The biggest scandal in Australian sports history.
The Melbourne Storm is an Australian professional rugby league football club based in the city of Melbourne. They have competed in every season of the National Rugby League (NRL) Premiership since its inception in 1998.
The first fully professional rugby league team based in the Australian rules football dominated state of Victoria the Storm have played in the last fourNRL grand finals making them one of the league's top teams.
The club won the minor premiership three times in a row from 2006–2008 and contested each grand final from 2006 to 2009, winning in 2007 and 2009, although these titles were later stripped for salary cap breaches. They were named the NRL Team of the Decade for the 2000s.
Last week it all came unstuck by the largest corruption scandal to have hit Australian sport.
Following claims by a whistleblower that the club was keeping a second set of books, the NRL conducted an investigation early in 2010.
Initially denying the claims, on 22 April 2010 the Melbourne Storm eventually admitted to the NRL that the club had systematically circumvented the salary cap conditions for the last five seasons.
This included a breach of $400,000 in the 2009 season and a projected breach of $700,000 in the 2010 season.
The Storm admitted that a dual-contract system was run within the club, in which the NRL were not able to know of payments made to the players outside of the $4.2 million yearly cap.
As a club's compliance with the NRL salary cap is supported by statutory declarations, the club's owners have requested that fraud charges be laid against those responsible and has stated that any person who knew of the breach would be expelled from the club.
Storm executives had arranged for inflated invoices to be submitted to hide the payments to players. This involved submitting invoices of up to $20,000 above the real value of the services rendered with this amount paid directly to players by the third party suppliers although there is no suggestion that the suppliers were involved in submitting the inflated invoices.
As a result, NRL Chief Executive David Gallop announced that the Melbourne Storm would be stripped of their 2007 and 2009 premierships (which are currently not expected to be awarded to Manly and Parramatta, their opponents from the two respective grand finals), minor premierships from 2006, 2007 and 2008.
A $500,000 fine and was ordered to repay $1.1 million in prize money, which will be redistributed equally among the other 15 NRL clubs.
The eight premiership points the Melbourne Storm had already received in the season were deducted, and the club was barred from receiving premiership points for the rest of the season.
Storm are expected to meet the task of reducing salaries by $700,000 to meet the cap by the end of the season; failure to do so will result in the club being excluded in the 2011 Season of NRL.
Former CEO Brian Waldron (pictured), current chief executive and former financial officer Matt Hanson, and current financial officer Paul Gregory, are alleged to have been the main culprits behind the incident.
On 23 April 2010, Brian Waldron was asked by the Melbourne Rebels rugby union club to stand down from his position of chief executive of the club after just six weeks of taking over the expansion team entering the new Super 15 competition.

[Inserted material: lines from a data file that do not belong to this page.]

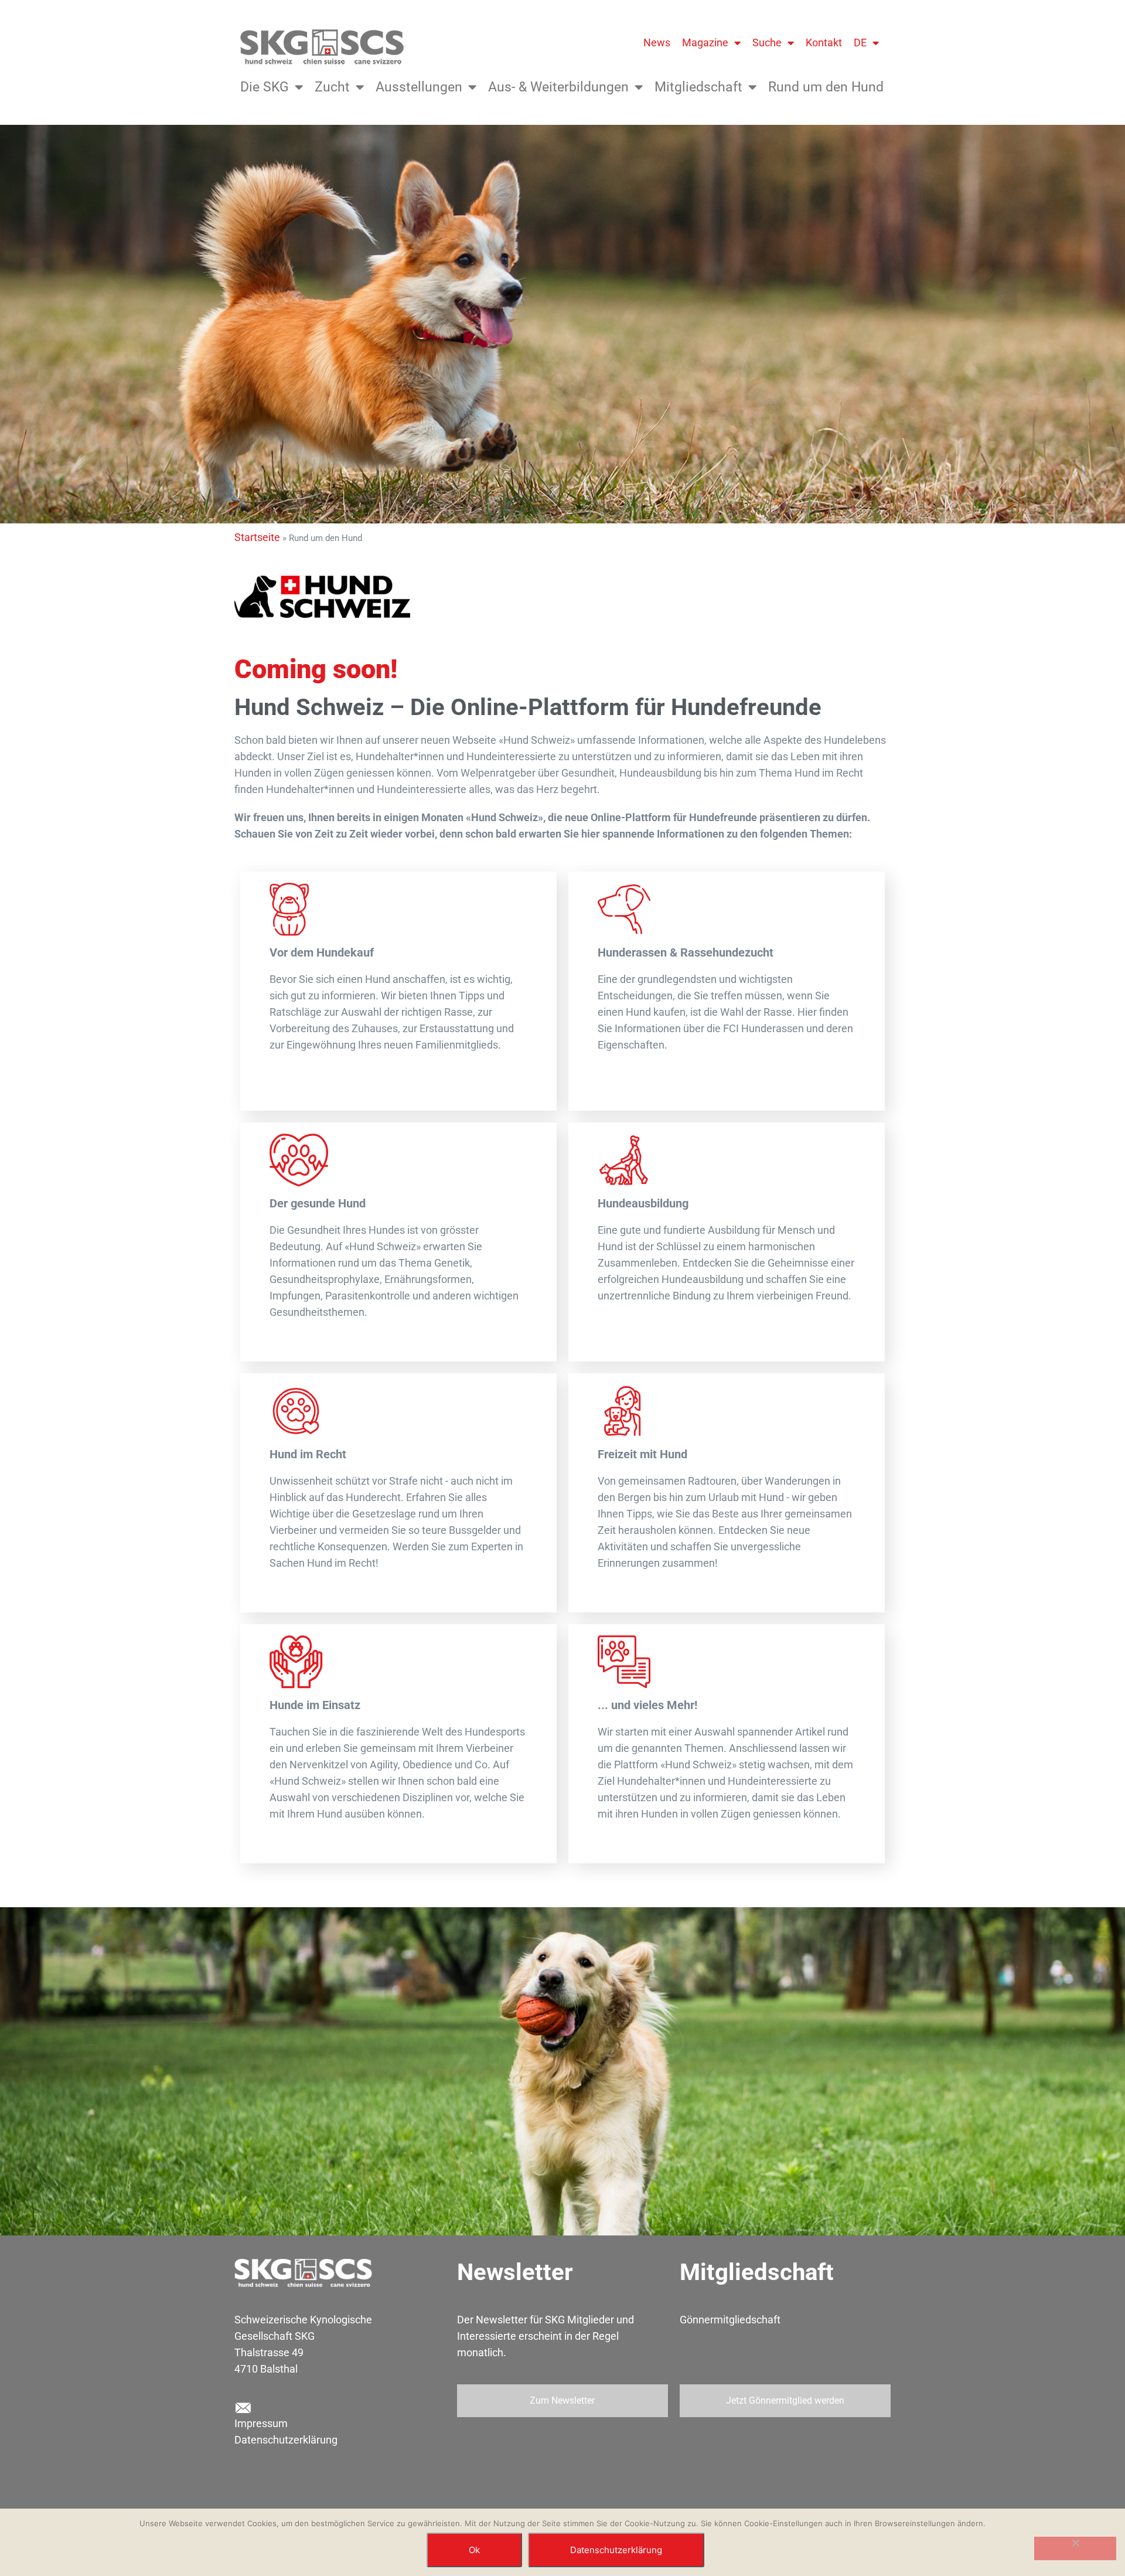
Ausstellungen (419, 87)
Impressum (261, 2423)
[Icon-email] (242, 2408)
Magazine (705, 42)
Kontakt (824, 42)
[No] (1075, 2548)
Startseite (257, 537)
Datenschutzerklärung (286, 2440)
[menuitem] (866, 42)
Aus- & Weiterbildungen (558, 87)
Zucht (332, 87)
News (656, 42)
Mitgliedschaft (698, 87)
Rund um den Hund (826, 87)
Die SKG (264, 87)
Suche (767, 42)
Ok (474, 2549)
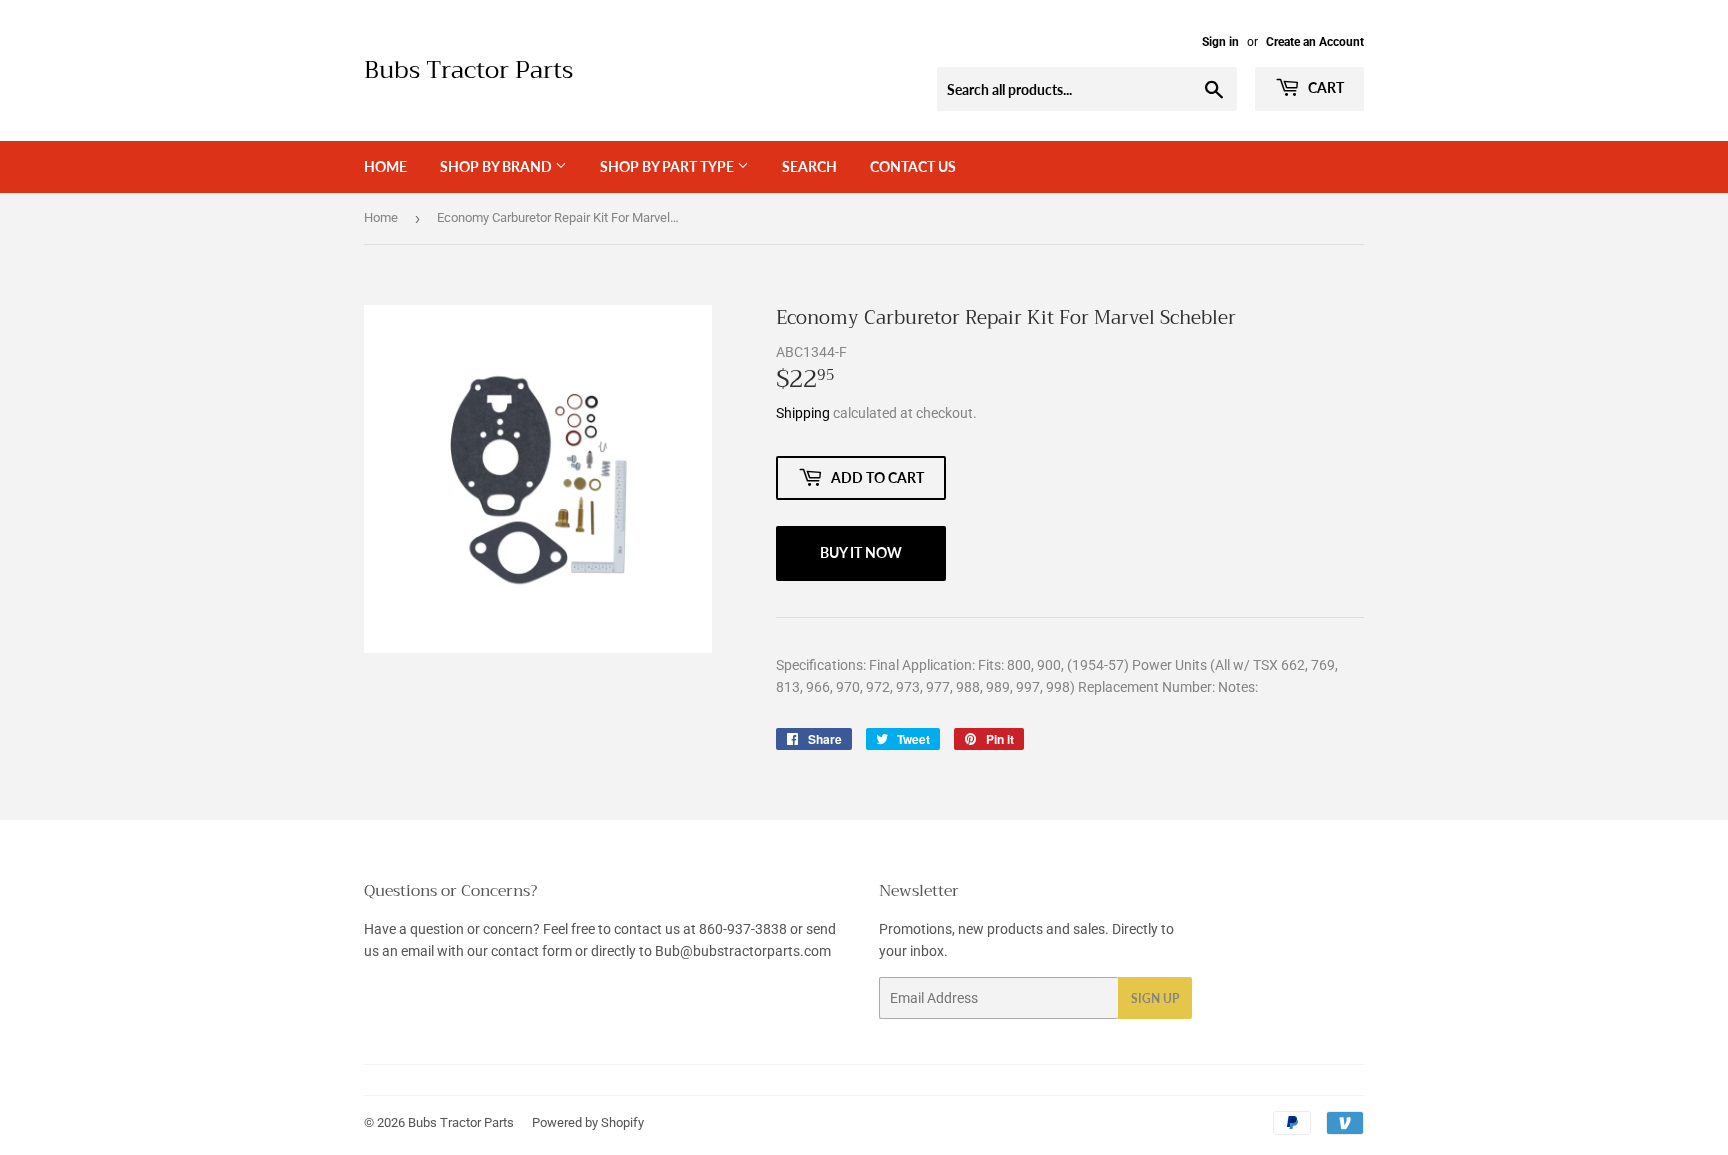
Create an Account (1315, 42)
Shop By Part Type (668, 166)
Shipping (803, 413)
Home (385, 166)
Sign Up (1155, 998)
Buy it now (861, 552)
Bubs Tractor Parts (468, 71)
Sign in (1220, 42)
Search (809, 166)
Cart (1324, 87)
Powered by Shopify (588, 1122)
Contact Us (913, 166)
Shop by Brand (497, 166)
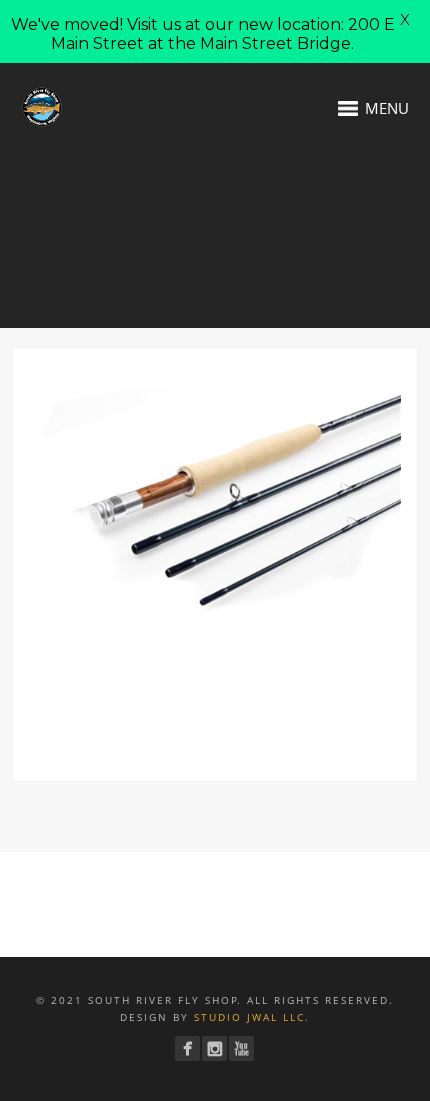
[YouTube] (241, 1048)
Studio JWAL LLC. (252, 1017)
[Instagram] (214, 1048)
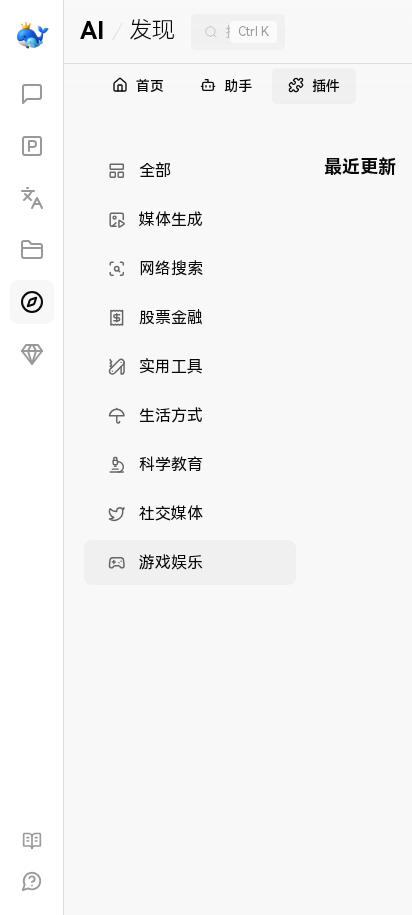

On the same day the NRL seized a secret dossier hidden in the home of acting chief executive Matt Hanson. The dossier contains letters of offer to four of Storms star players guaranteeing illegal payments in the form of goods from third parties.
For one player with a $400,000 contract lodged with the NRL, the letter of offer valued at an additional $550,000, contained a $20,000 gift voucher for a national retailer and a $30,000 boat. Other offers included a new car for a player’s partner and $30,000 in home renovations. The offers together amounted to $700,000 of which the four players had already received $400,000.
The news was referred to by The Melbourne Age newspaper as "The biggest scandal in Australian sports history".
Club supporters had mixed reactions and feelings towards the situation as the club was left with "dishonour and shame".
In 102 years of professional rugby league in Australia, no club had ever been stripped of a competition title.
Many fans dumped their jerseys and other memorabilia at the team's headquarters on hearing about the incident, and many others simply broke into tears; there was a feeling that former CEO Brian Waldron was to blame and not the players.
But amongst all of this one thing worked as it should have - the information market.
Betting agencies received an "old fashioned betting sting" as some punters found out about the salary cap allegations before they became common knowledge. The Storm were at $4.20 favourites to win the title at the time and $251 to win the wooden spoon.
TAB Sportsbet has claimed it will be due to pay out at least $500,000 before betting was suspended.